Overall Benchmark Results

The overarching benchmarks, visualized in the graph above reveal that the JSON Streaming model is non-viable for our high-performance standards, primarily due to the demanding optimization it requires for handling big data. It is also easier to read minute details for data points within the charts without its data. It is not a fit prototype to be used in industry-standard methodologies.

Benchmark Results for Proximity Estimation

As depicted above, our prototypes, including the current SQL database solution and the standalone MongoDB server, demonstrate diverse performance levels in geospatial proximity estimation. The MongoDB model showcases the durability of its geospatial indexing capabilities.

While MongoDB has 2dsphere, for Sqlite3 I have used the simplification below:

 where(Sequel.~(gps_lat: nil)).where(Sequel.~(gps_lng: nil)).order(Sequel.lit("ABS(gps_lat - ?) + ABS(gps_lng - ?)", latitude, longitude)).first

The Haversine formula is much more effective in giving more accurate approximations for dense maps. But for the purposes of this task, using absolute difference as an indicator is enough. However, MongoDB is excelling at speed even though it is using the Haversine formula.

Also, the current monolithic solution and the standalone prototype give roughly the same numbers under different concurrencies. Let's point out the fact that we can improve the standalone server's hardware easily.
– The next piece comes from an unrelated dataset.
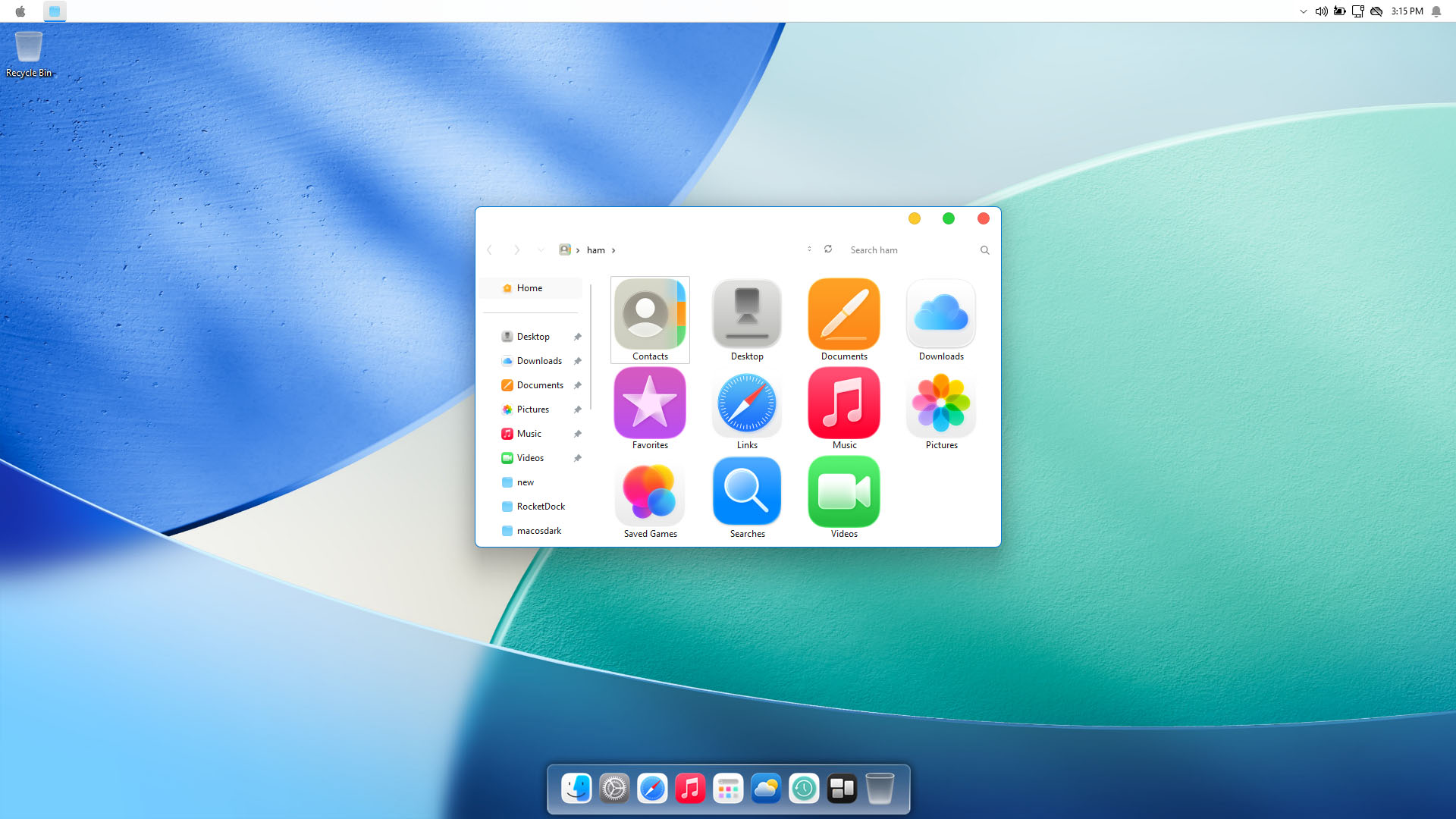
Task: Open the Saved Games folder
Action: point(650,493)
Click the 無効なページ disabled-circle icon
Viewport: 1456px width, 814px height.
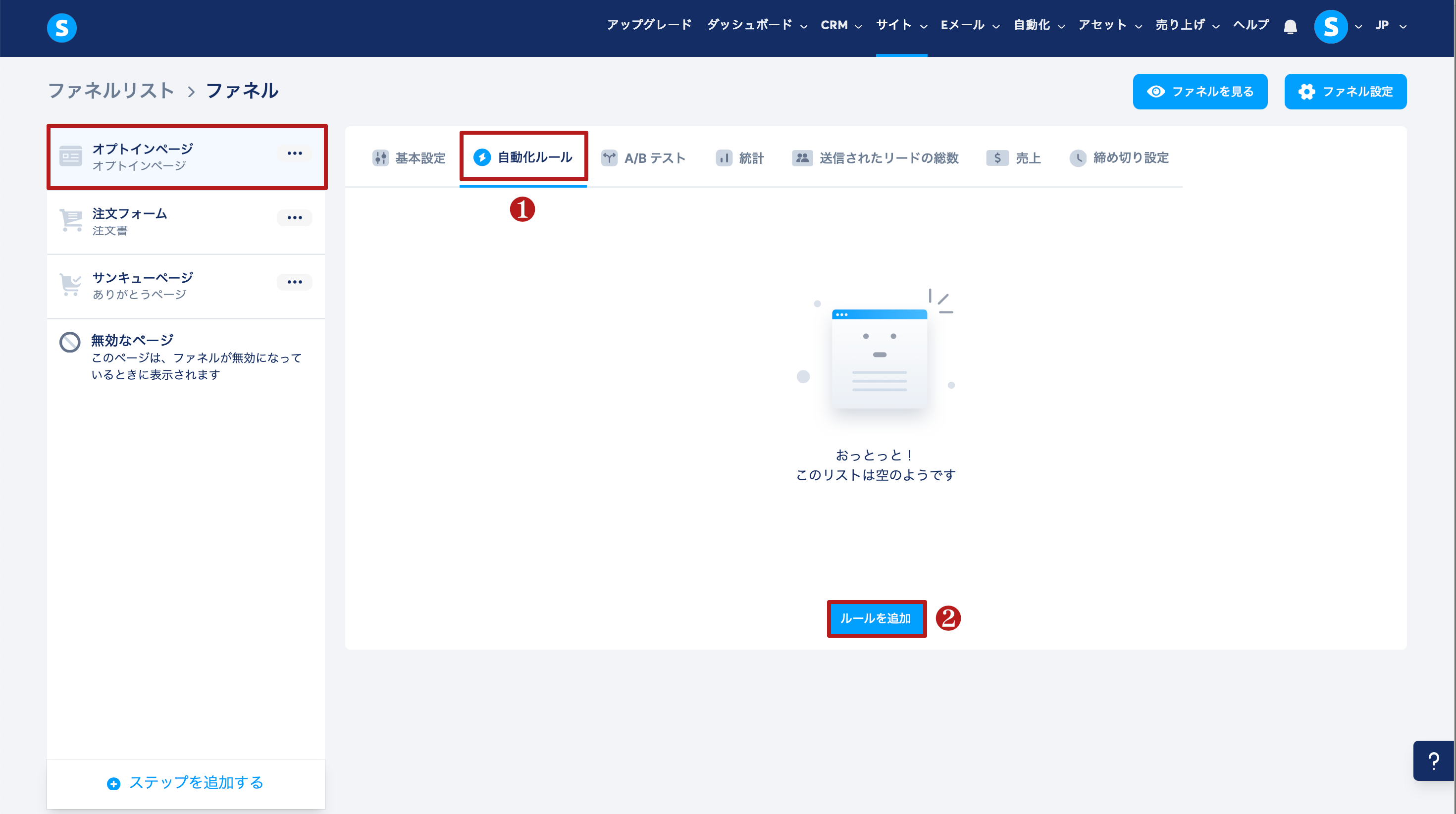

Benchmark Results for Fuzzy Search Capability

The above chart shows the results for making a fuzzy search, a feature critical in web applications, to find a result with the common words the user is providing. Although the difference is not that big, the Sqlite3 prototype is clearly ahead in terms of speed. Also, the margin between the standalone prototype and the current monolithic server is growing. There is one point that needs attention though. The Sqlite3 prototype uses a LIKE clause in SQL to make a fuzzy search. An equivalent or similar solution for enhancing MongoDB's similar functionality with SQL-like structured query language constructs would result in faster search completions for a standalone MongoDB prototype.
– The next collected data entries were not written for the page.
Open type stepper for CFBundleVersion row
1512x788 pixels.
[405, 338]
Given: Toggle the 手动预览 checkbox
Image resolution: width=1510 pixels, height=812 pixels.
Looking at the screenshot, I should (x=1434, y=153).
Direct Search Method Benchmark Results

This is the method responsible for the overwhelming majority of the searches SerpApi is processing. So any kind of sign in here is crucial to the entire comparison. Although the Sqlite3 prototype is superior to the Standalone MongoDB prototype in lower concurrencies, the latter is keeping consistency over high concurrency and winning against the former which is pivotal for large amounts of data and complex data management scenarios. The difference between the current Monolithic MongoDB Solution, and the Standalone MongoDB Prototype is not that big in terms of milliseconds. The standalone database can also be configured to have higher resources to compete.

Conclusion

Discarding the JSON Streaming model due to its concurrency shortcomings in big data storage, we are left to decide between the Sqlite3 and MongoDB standalone prototypes. We are left with several factors between different types of databases, and the architecture we use them in.
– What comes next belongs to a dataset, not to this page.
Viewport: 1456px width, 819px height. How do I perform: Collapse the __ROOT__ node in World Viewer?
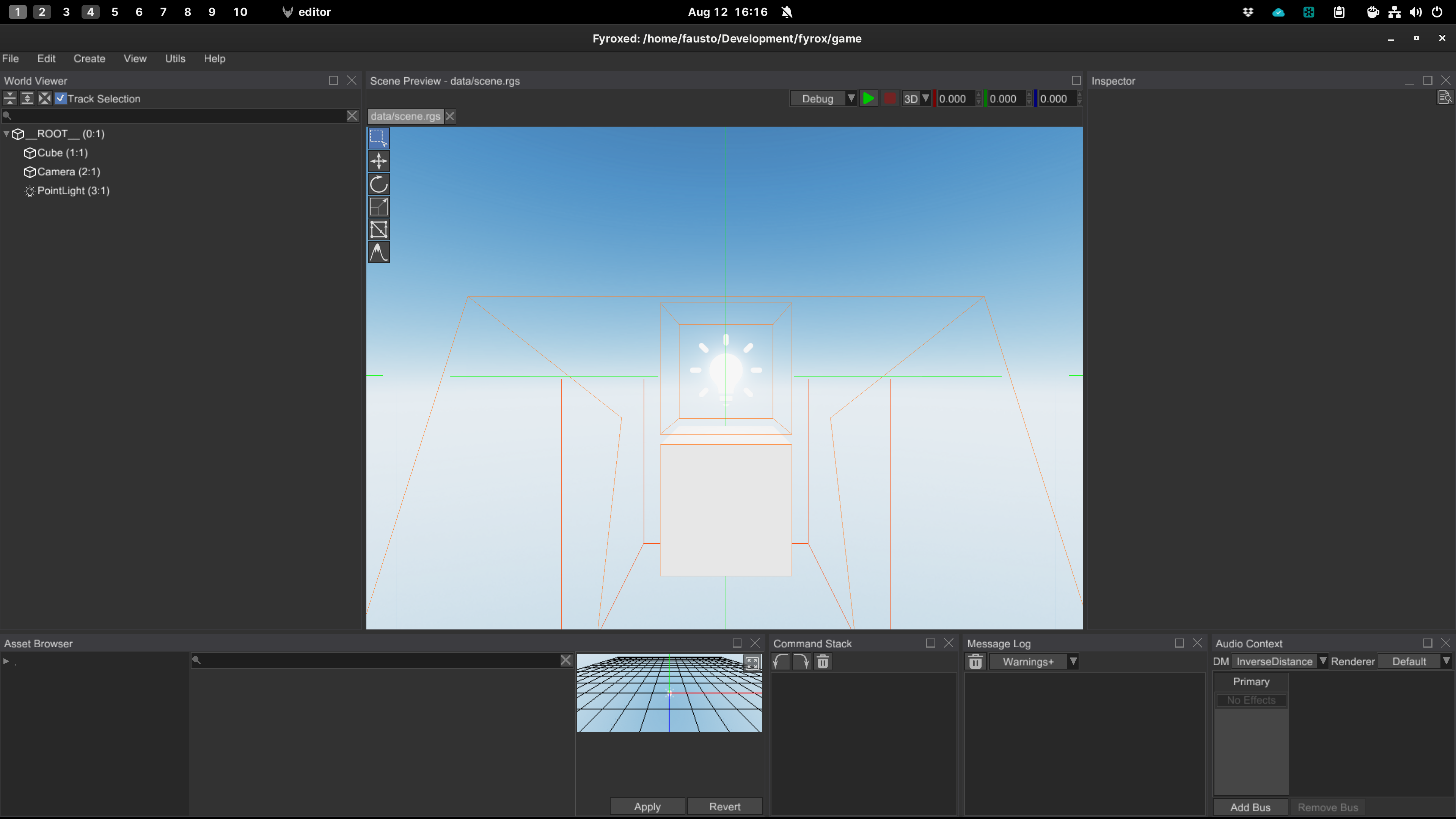pos(6,134)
Any kind of lack of efficiency in the Sqlite3 Prototype should be dealt with by upgrading the resources of each individual server in the cluster. This is definitely one of the bad signs for a high-load task, threatening maintenance of atomicity, and data integrity. The expectation to dig deep into SQL is also a downside although it is not as tough as learning a new programming language. In addition to these, the lack of efficiency in the search method alone is a good enough reason not to go forward with the database model. However, any way of delivering the efficiency of the search for completion method in the Sqlite3 prototype to a Standalone MongoDB server would be beneficial. Anything that works with the same logic of the LIKE clause of SQL in MongoDB could benefit SerpApi's Playground for the end user. Also, the standalone MongoDB server should be optimized with additional resources to get as close to the current solution as possible.

In conclusion, the standalone MongoDB database structure should be used for storing secondary constants and collections for our use case. I would like to thank the reader for their attention. I hope this writing could shed some light on how to benchmark different prototype solutions for database examples to tackle one problem.